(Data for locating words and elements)
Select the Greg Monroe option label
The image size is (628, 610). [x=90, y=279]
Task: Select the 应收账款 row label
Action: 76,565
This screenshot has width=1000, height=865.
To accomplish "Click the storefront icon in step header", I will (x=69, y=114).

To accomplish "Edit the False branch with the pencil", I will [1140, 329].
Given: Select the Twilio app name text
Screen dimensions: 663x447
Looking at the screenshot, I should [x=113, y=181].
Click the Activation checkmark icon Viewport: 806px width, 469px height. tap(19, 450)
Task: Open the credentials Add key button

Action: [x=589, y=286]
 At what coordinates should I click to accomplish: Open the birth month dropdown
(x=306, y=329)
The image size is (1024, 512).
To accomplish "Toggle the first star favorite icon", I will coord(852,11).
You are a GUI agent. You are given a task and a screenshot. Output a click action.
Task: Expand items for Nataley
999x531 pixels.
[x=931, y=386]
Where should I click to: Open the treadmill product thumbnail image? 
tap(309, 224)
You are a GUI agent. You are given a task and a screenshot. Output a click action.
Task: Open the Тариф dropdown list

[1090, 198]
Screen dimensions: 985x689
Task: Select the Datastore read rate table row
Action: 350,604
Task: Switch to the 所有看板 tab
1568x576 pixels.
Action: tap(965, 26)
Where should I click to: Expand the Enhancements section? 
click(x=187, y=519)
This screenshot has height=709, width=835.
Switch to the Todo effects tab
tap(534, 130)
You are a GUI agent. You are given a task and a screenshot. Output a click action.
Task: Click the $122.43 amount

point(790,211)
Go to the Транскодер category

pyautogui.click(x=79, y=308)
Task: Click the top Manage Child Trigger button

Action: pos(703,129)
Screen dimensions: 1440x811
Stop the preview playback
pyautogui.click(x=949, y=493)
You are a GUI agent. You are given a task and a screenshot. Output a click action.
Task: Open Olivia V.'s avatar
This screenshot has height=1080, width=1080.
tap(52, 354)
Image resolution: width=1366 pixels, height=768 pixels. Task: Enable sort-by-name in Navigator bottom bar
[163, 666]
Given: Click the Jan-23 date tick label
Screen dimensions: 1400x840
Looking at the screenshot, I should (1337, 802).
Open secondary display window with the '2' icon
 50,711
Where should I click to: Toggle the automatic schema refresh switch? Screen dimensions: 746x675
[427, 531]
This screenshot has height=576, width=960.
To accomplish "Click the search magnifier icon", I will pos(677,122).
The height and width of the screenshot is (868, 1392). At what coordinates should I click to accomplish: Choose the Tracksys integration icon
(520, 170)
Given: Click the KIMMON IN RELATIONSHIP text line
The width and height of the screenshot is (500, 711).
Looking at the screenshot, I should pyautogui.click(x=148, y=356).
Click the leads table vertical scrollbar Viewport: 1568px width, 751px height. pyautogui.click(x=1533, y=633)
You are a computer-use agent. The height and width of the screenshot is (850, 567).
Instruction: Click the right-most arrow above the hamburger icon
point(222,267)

_PROBLEM DETAILS_: Rewrite the listing starting at the line containing "The height and width of the screenshot is (868, 1392)." and ending at the line containing "should pyautogui.click(x=148, y=356).", replacing "integration icon" with "integration button" and leaving everything else unchanged.

_CORRECT OUTPUT_:
The height and width of the screenshot is (868, 1392). At what coordinates should I click to accomplish: Choose the Tracksys integration button
(520, 170)
Given: Click the KIMMON IN RELATIONSHIP text line
The width and height of the screenshot is (500, 711).
Looking at the screenshot, I should pyautogui.click(x=148, y=356).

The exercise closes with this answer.